Songeur, Louis descendit déjeuner. Trois victimes, déjà. Il était persuadé que le tueur en avait fixé un nombre limité. Louis tenait à cette idée, parce que le tueur comptait et que le compte avait nécessairement un but, donc une fin. Mais laquelle ? Trois femmes ? Ou cinq ? Ou dix ? Et si le type s’était choisi un échantillon, de cinq, de dix, il lui avait aussi donné un sens, nécessairement. Sinon, ce n’est pas la peine de faire un échantillon.
Louis s’arrêta sur le trottoir et réfléchit, le visage penché sur son poing, poursuivant sa rumination, suivant son fil chétif au long duquel les mots manquaient souvent.
Hors de question de choisir dix femmes au hasard, dix femmes à la file. Non, le groupe devait signifier un tout, former un univers, pour devenir un modèle et résumer toutes les femmes. Chercher un sens.
Aucun lien n’avait été trouvé entre les deux premières victimes, aucun sens. Et bien sûr, le poème proposé par Lucien apportait un lien parfait, une signification, un univers, un destin dans lequel l’assassin pouvait cadrer ses meurtres et en jouir. Mais ce que Louis ne pouvait justement pas admettre, c’est que le tueur ait pu choisir un poème pour déterminer son choix. Tuer sur un poème… Non. C’était bien trop beau pour être vrai. Bien trop précieux, trop raffiné, trop chic, rien à voir avec la réalité. Pas assez fou, pas assez névrotique. Ce que cherchait Louis, c’était un système délirant et superstitieux. Mais choisir un poème pour tuer, c’était des foutaises d’intellectuel, il en était certain.
Il s’installa à son bureau, songeur, pour attendre l’éventuelle visite de Lucien. Il ne croyait pas que Lucien viendrait.
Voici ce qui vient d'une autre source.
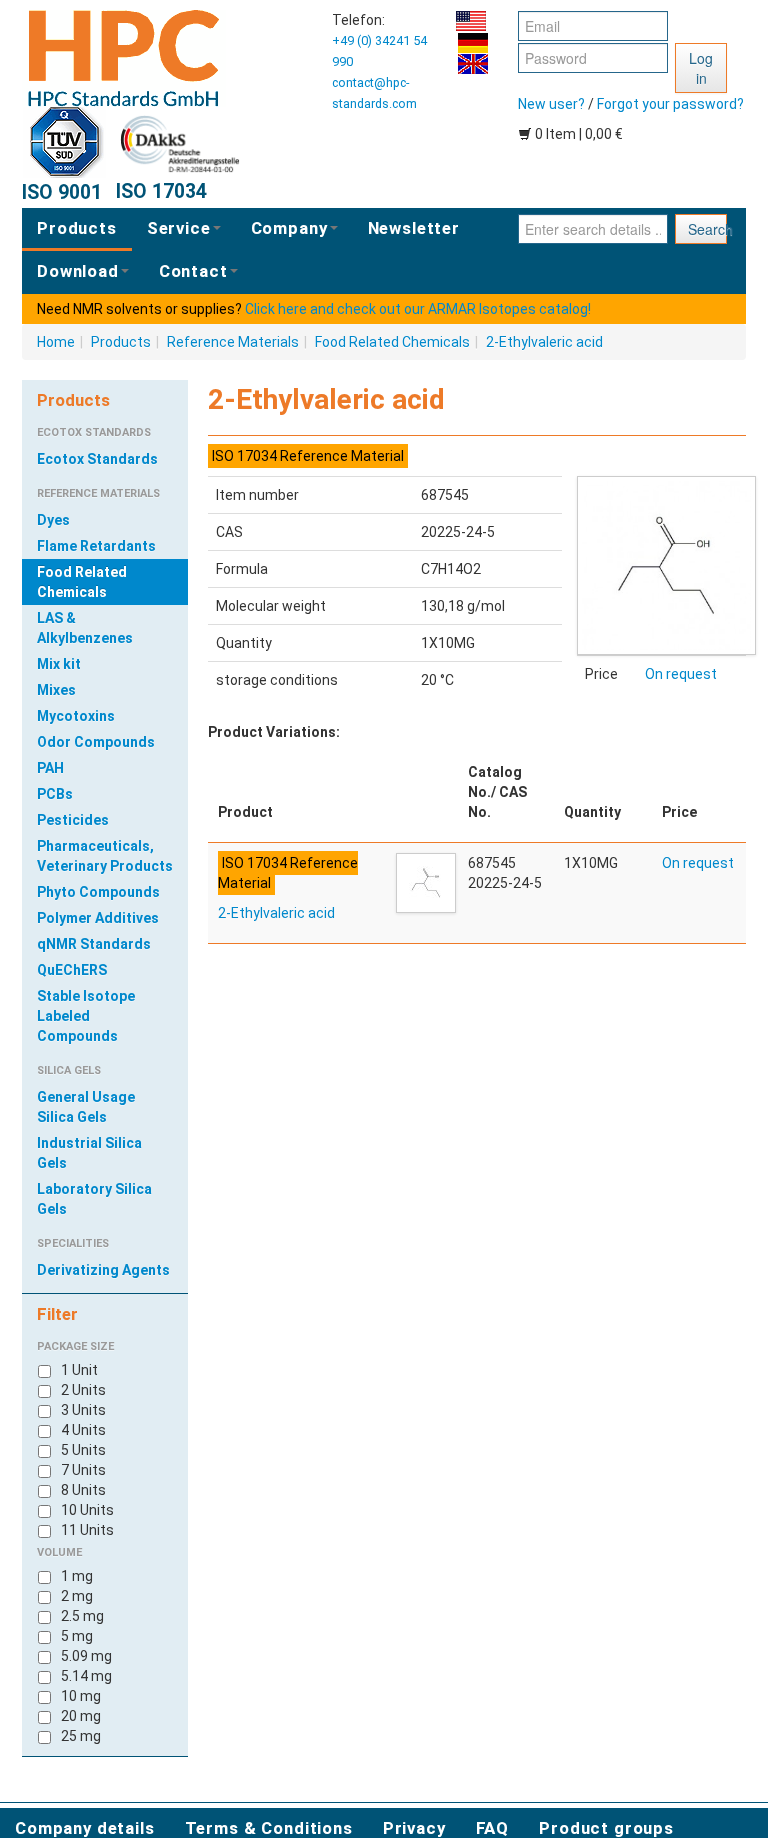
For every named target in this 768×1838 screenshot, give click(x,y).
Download (78, 271)
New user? (551, 104)
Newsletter (414, 228)
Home (56, 342)
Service (179, 228)
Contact (193, 271)
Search (707, 229)
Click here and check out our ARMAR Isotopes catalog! (418, 309)
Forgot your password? (670, 104)
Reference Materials (233, 342)
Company (289, 228)
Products (77, 228)
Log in (701, 68)
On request (681, 674)
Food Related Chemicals (392, 342)
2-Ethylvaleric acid (544, 342)
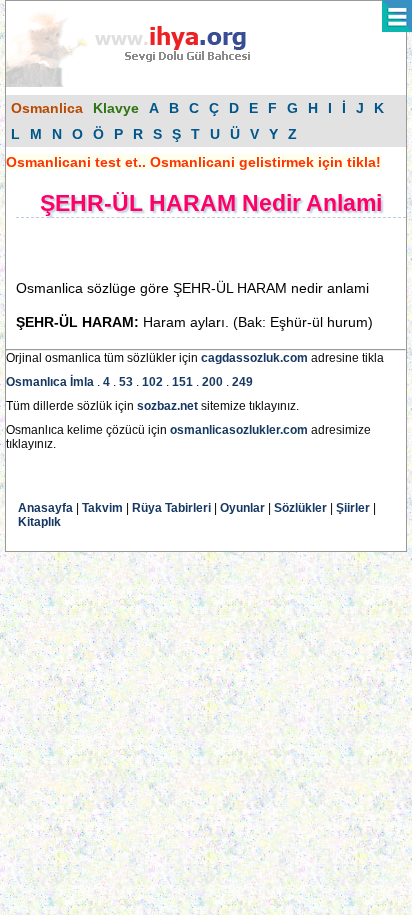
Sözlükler (300, 508)
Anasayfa (45, 508)
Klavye (116, 108)
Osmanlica (47, 108)
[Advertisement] (176, 248)
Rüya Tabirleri (171, 508)
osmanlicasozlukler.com (239, 430)
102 (152, 382)
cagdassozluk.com (254, 358)
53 (126, 382)
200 (212, 382)
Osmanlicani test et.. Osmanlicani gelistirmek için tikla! (193, 162)
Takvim (102, 508)
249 (242, 382)
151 (182, 382)
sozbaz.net (167, 406)
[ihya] (147, 83)
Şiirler (353, 508)
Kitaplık (39, 522)
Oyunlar (242, 508)
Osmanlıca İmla (50, 382)
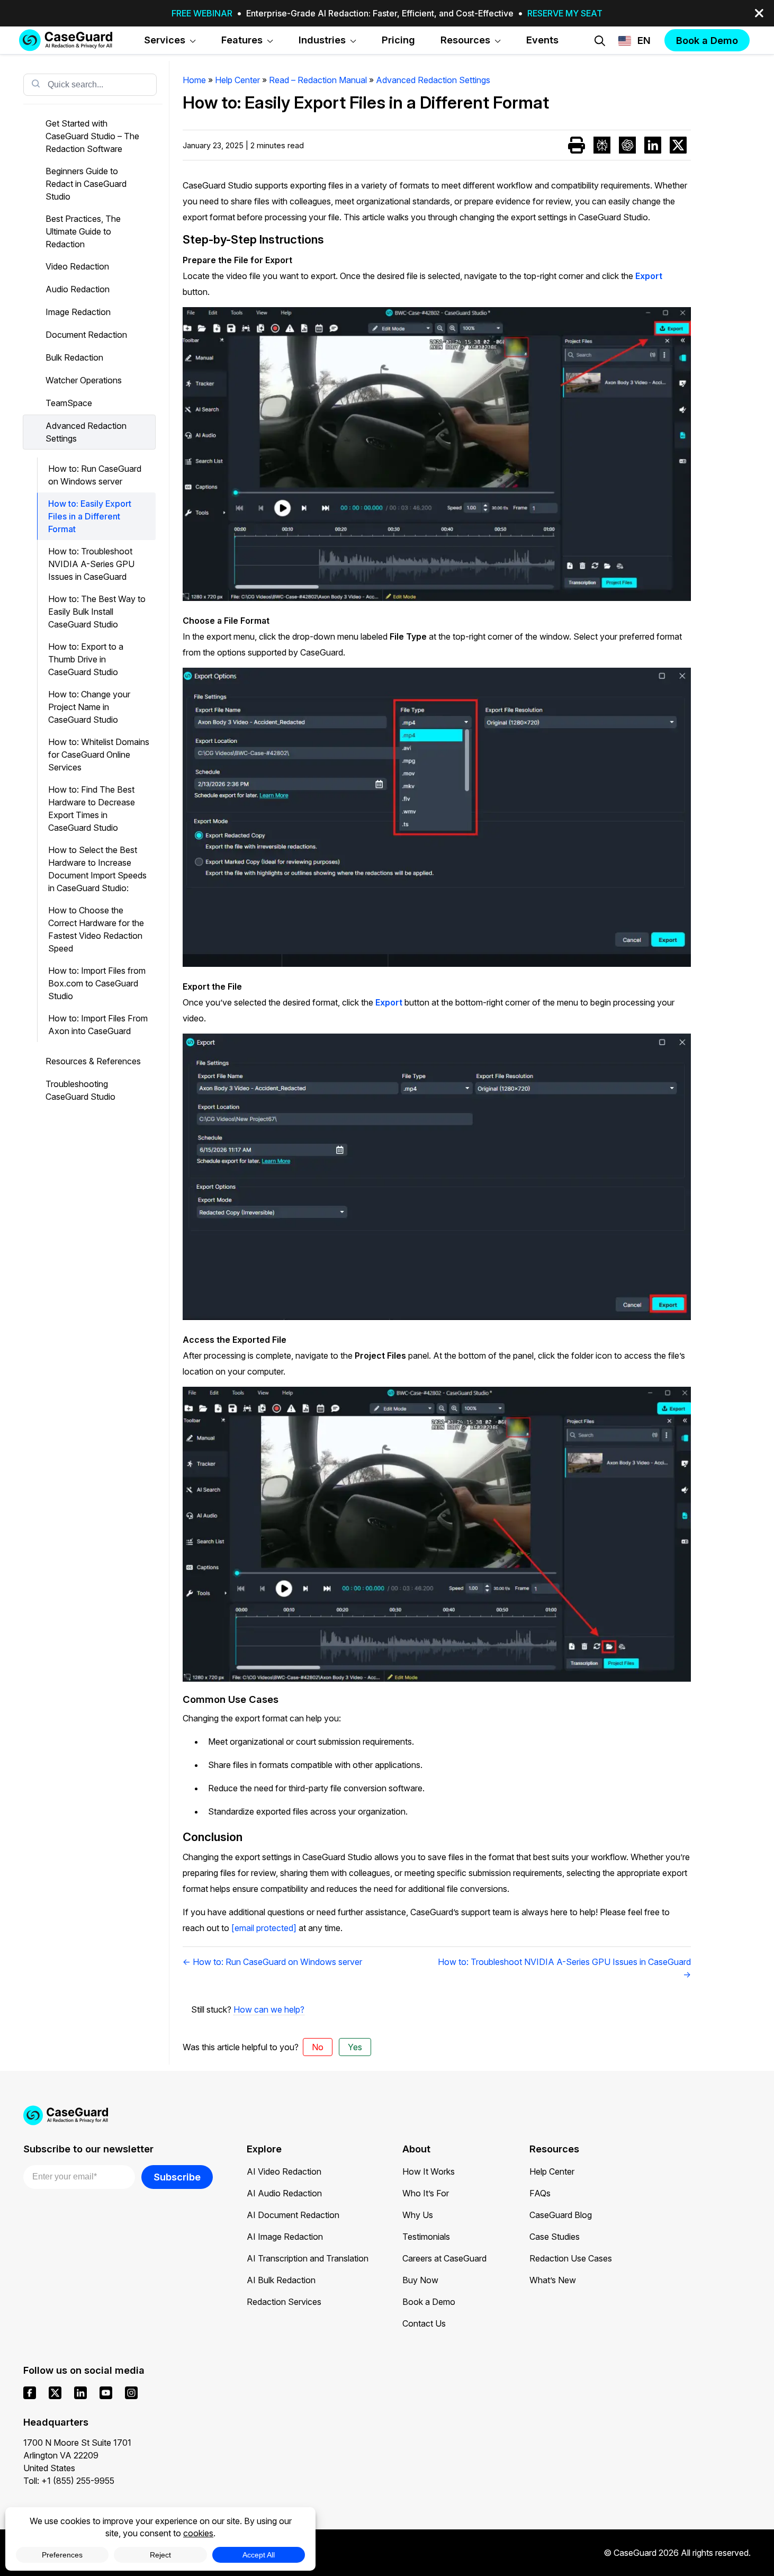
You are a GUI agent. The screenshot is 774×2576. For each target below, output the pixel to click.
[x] (55, 2392)
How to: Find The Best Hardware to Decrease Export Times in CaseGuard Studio (91, 808)
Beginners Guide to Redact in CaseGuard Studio (86, 184)
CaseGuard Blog (560, 2215)
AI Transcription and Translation (307, 2258)
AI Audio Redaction (284, 2193)
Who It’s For (425, 2193)
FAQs (540, 2193)
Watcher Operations (84, 380)
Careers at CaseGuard (444, 2258)
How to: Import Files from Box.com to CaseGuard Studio (97, 983)
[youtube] (106, 2392)
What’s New (552, 2280)
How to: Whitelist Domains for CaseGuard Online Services (98, 755)
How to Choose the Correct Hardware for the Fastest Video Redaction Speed (96, 929)
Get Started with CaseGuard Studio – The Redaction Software (92, 136)
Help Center (551, 2171)
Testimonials (426, 2236)
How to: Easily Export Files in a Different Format (89, 516)
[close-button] (759, 13)
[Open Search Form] (600, 40)
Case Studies (554, 2236)
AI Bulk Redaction (281, 2280)
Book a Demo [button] (707, 40)
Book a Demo (428, 2301)
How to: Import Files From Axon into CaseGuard (98, 1024)
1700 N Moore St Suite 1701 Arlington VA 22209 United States (77, 2455)
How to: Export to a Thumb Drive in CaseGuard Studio (85, 659)
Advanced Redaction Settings (86, 432)
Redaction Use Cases (570, 2258)
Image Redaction (78, 312)
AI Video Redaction (284, 2171)
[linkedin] (80, 2392)
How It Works (428, 2171)
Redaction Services (284, 2301)
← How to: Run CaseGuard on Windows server (272, 1961)
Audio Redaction (78, 289)
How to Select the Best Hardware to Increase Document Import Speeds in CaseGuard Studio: (97, 869)
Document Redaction (86, 334)
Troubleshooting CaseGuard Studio (80, 1090)
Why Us (417, 2215)
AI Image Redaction (285, 2236)
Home (194, 80)
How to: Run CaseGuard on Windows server (94, 475)
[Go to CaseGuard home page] (65, 40)
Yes (355, 2047)
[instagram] (131, 2392)
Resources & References (93, 1061)
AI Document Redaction (293, 2215)
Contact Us (424, 2323)
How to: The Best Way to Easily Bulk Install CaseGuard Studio (97, 612)
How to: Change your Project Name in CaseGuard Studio (89, 707)
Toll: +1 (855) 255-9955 (68, 2480)
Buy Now (420, 2280)
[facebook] (29, 2392)
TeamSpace (69, 403)
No (317, 2047)
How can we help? (268, 2009)
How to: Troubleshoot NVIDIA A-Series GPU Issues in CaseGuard (91, 564)
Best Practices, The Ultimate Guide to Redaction (83, 231)
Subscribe (177, 2177)
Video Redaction (77, 266)
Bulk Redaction (74, 357)
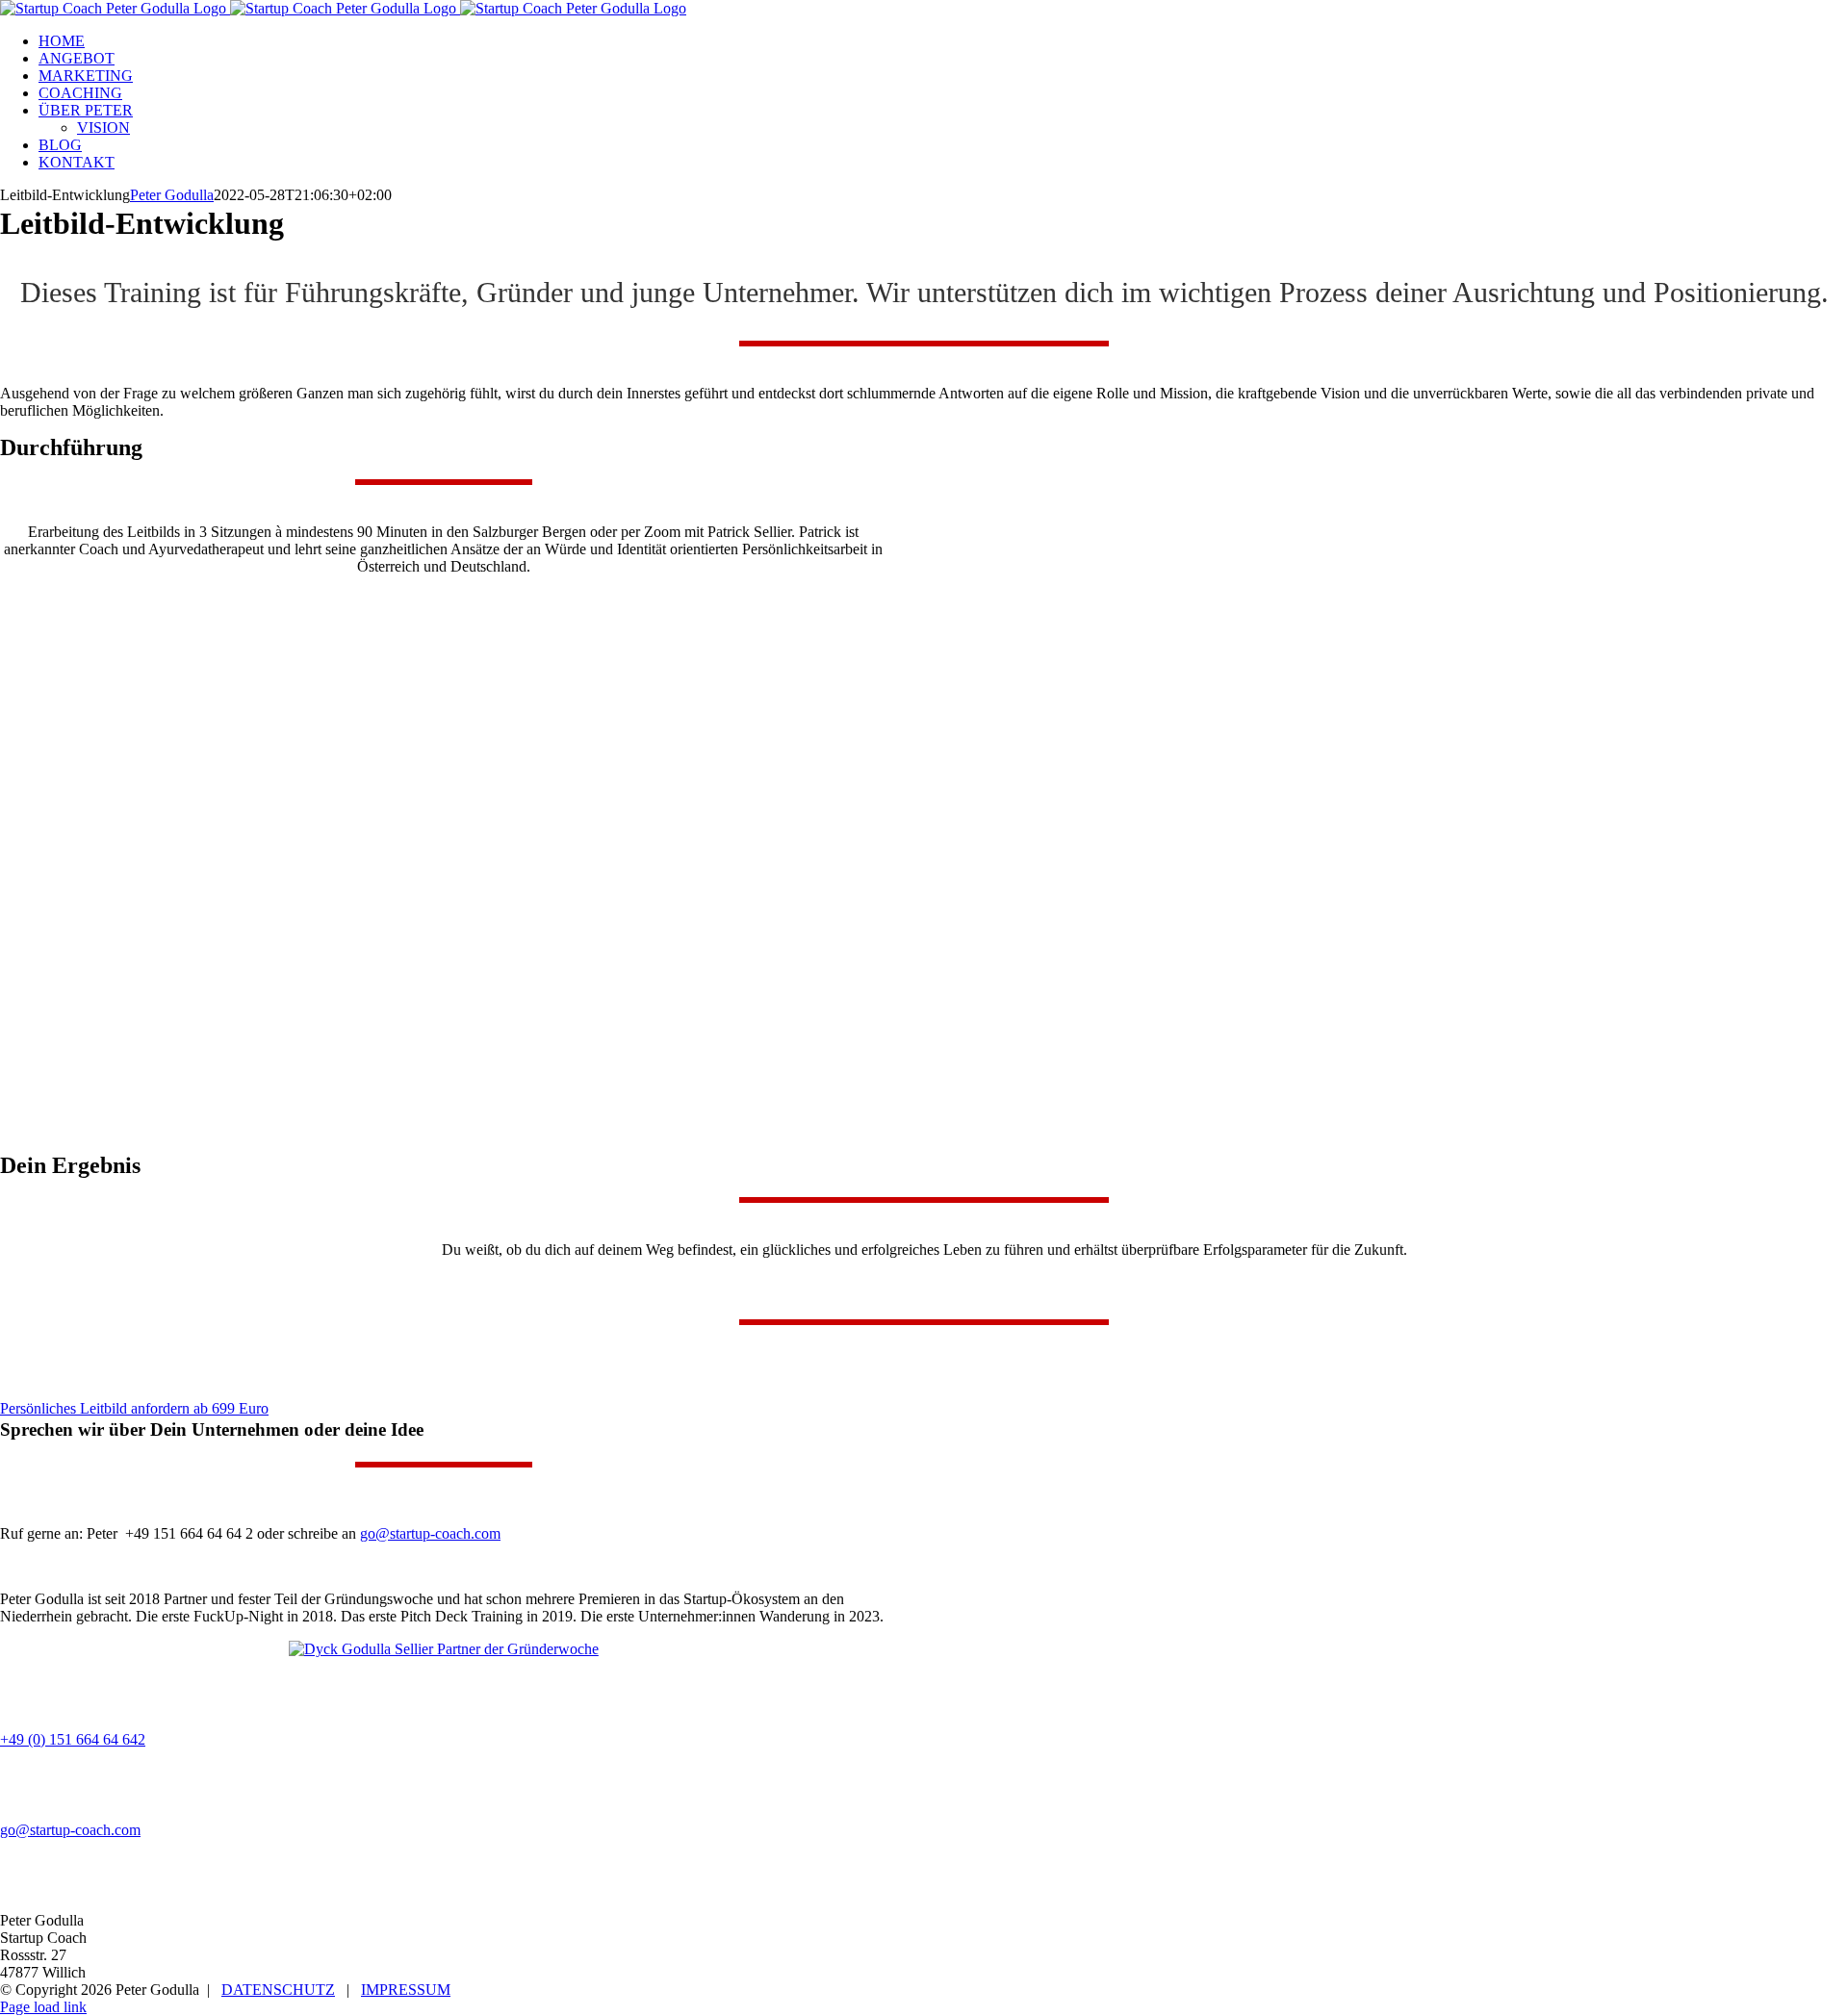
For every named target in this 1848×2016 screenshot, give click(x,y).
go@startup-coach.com (430, 1533)
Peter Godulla (172, 195)
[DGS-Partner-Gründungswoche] (444, 1649)
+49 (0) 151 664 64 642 (72, 1739)
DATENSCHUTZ (278, 1989)
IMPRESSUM (405, 1989)
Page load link (43, 2007)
Lui-même, pour être honnête, ne se serait pas déplacé après s’être fait tant insulter. Dans cette baraque cependant, on semblait gérer les insultes de manière sensiblement différente de la norme, et cela laissait un espoir. Mais ce qui valait entre les trois évangélistes ne valait certainement pas pour lui.
Tout en dessinant des torsades de huit sur une feuille vierge, Louis pourchassait ses pensées, affinait sa perception de la « série rituelle » de l’assassin. Les vers de Nerval pouvaient-ils apporter le sens décisif que le meurtrier devait donner à sa série ? Non, bien sûr que non. C’était grotesque. Des foutaises. Oui, la complexité de ces vers pouvait captiver un obsessionnel des signes et des sens. Mais non, cela ne suffisait pas à ce que le tueur l’ait choisi.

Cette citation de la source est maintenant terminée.